John Curtice, Stephen Fisher, Jouni Kuha and Jonathan Mellon
Social scientists aim to understand and explain human behaviour. If they are successful in identifying what systematically influences human behaviour, then presumably they should not only be able to illuminate the past but also predict the future. Indeed, forecasting what is going to happen to the economy is a challenge with which economists are regularly faced.
‘What will be the result of the next election?’ is the challenge with which political scientists are most commonly faced. Numerous models of election forecasting have been developed. Most are built on the assumption that in some way or other past patterns will be repeated. If, for example, governments generally appear to be popular when the economy is doing well and not so popular when an economic downturn occurs, this relationship can be modelled to predict the outcome of an election some weeks or months hence.
Many of these attempts at forecasting elections rely to some extent at least on opinion polls. But, as has been evident at recent UK general elections, these are not always accurate. In 2015 the final polls suggested that Conservatives and Labour were neck and neck and that the country was heading for a hung parliament. In practice, the Conservatives enjoyed a seven point lead. Meanwhile, in the election held this June the polls on average put the Conservatives eight points ahead, when, in the event, Theresa May’s lead over Labour proved to be just 2.5 points, insufficient for her to retain her overall majority.
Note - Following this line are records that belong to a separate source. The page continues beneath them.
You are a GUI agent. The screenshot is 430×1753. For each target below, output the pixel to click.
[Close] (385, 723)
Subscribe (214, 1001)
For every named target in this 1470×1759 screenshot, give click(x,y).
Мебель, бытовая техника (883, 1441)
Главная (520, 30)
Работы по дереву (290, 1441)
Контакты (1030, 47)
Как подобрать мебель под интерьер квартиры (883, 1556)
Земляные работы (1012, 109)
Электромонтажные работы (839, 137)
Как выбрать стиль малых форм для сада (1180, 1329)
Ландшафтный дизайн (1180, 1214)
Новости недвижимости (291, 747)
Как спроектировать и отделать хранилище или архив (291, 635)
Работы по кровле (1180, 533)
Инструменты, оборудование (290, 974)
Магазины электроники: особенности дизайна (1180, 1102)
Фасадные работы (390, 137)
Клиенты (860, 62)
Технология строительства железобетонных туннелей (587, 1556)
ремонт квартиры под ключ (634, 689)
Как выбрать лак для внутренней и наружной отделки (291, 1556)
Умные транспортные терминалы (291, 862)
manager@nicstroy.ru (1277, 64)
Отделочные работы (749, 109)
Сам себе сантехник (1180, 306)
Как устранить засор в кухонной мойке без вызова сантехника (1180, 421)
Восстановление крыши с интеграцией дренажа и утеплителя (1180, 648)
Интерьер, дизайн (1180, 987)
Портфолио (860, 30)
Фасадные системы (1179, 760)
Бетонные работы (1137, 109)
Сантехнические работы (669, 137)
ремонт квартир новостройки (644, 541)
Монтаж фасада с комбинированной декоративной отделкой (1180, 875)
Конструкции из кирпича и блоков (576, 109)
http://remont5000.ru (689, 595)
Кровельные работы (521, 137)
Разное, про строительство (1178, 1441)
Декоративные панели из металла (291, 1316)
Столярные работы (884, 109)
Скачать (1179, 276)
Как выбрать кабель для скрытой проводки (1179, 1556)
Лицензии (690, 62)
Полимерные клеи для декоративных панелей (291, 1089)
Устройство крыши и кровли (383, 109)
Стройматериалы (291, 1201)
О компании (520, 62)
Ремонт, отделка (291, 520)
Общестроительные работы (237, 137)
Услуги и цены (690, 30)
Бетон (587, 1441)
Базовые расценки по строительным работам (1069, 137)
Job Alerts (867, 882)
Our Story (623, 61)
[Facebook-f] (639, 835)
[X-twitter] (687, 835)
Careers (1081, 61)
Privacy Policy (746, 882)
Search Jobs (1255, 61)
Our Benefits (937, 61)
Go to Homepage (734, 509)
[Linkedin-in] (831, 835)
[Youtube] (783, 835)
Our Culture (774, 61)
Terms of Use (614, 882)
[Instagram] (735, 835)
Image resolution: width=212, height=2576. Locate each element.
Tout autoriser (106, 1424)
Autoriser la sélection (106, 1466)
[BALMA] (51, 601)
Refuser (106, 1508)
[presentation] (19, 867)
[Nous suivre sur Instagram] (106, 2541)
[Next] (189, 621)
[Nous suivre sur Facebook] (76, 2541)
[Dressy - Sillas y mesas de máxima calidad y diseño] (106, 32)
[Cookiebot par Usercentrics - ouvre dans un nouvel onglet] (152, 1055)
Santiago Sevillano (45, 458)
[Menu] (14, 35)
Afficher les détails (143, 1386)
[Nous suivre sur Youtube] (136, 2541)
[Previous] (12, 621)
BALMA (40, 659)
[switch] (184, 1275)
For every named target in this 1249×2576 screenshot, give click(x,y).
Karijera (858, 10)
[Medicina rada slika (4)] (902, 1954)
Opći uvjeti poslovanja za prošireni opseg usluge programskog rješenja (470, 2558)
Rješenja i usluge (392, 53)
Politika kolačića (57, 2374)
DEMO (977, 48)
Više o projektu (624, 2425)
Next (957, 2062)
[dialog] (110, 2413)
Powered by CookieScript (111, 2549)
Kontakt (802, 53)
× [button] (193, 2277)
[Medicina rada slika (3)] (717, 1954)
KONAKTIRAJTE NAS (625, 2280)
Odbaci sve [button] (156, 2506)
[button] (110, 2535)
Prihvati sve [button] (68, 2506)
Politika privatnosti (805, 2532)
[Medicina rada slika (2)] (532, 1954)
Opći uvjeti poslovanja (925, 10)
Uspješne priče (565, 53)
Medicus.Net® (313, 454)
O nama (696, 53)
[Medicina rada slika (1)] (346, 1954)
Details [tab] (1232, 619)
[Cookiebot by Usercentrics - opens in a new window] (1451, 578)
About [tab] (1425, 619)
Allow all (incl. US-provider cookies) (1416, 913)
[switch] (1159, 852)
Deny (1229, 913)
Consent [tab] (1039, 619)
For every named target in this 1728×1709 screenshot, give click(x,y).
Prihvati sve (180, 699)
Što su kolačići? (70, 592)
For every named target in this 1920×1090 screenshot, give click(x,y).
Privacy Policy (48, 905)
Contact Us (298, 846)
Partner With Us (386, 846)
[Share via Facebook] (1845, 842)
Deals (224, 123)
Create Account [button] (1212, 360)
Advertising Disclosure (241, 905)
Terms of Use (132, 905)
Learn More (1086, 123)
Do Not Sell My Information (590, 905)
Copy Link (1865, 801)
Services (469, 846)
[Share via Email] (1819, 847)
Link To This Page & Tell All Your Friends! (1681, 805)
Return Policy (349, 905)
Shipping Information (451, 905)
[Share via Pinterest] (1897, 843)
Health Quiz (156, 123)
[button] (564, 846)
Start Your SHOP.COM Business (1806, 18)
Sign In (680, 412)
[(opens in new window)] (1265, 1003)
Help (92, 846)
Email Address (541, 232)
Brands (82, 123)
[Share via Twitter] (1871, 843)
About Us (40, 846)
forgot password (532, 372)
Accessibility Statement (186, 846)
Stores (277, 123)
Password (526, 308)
Still, there might be thought to be one way in which we can safely predict the outcome of an election – if only a few hours before the results themselves become known. This is to poll voters as they leave the polling station and ask them how they have voted. Indeed, in many a country, this has now become one of the rituals of election night. As long as the exit poll forecast is correct, its publication allows politicians and commentators to consider and discuss straight away the possible implications of the result, and allows the editors of election programmes to decide who they want to persuade to come on air.
Indeed, you might think that conducting an exit poll was one of the least challenging bits of forecasting in which social scientists might engage. After all, if you have ascertained how voters have just voted, what more needs to be known? It is arguably more like reportage than forecasting.
However, this is far from the case, at least so far as exit polling in the UK is concerned. There are two particular challenges. First, we have to remember that any exit poll has to be conducted at a sample of polling stations. And in the UK, unlike many other countries, the results of an election are not counted and published separately, polling station by polling station. Consequently, it is impossible to use past election results to ascertain whether any sample of polling stations that has been selected is politically representative of the country as a whole.
Second, the UK uses a single member plurality (or first-past-the-post) electoral system. As a result, there is no straightforward, predictable link between nationwide votes won and parliamentary seats secured. Everything depends on the outcome in 650 entirely separate constituency contests.
Nevertheless, while the polls struggled to anticipate the outcome of the last two elections correctly, the exit poll that was analysed by ourselves on behalf of the three main broadcasters, the BBC, ITV and Sky, proved to be a relatively reliable guide. In 2015, the exit poll indicated there was little doubt that David Cameron would remain Prime Minister. In 2017, it suggested that Theresa May had lost her majority. Both predictions were so much at odds with what most people were expecting that they gave rise to considerable surprise. Yet in both cases surprise turned more or less into reality.
So how does the exit poll overcome the considerable challenges that face the conduct of any such exercise in the UK? The first, key step is a methodological choice about what it should estimate. Remarkable though it might seem the poll is not used to estimate directly how many people have voted Conservative, Labour or whatever. Rather, following an approach first proposed by Prof. David Firth of Warwick University, it is used to estimate how much support for the parties has gone up or gone down since the last election.
Why does this help? Well, the level of support for a political party varies very substantially from one locality to another. There is thus a real risk that, however carefully it might have been chosen, any sample of polling stations will contain too many Conservative voters, or too many Labour supporters, or whatever. In contrast, the extent to which a party’s vote goes up or goes down since the last election varies much less from one location to another. Consequently, there is much less risk that any sample of polling stations will prove unrepresentative of the changes in the popularity of the parties as opposed to their level of support.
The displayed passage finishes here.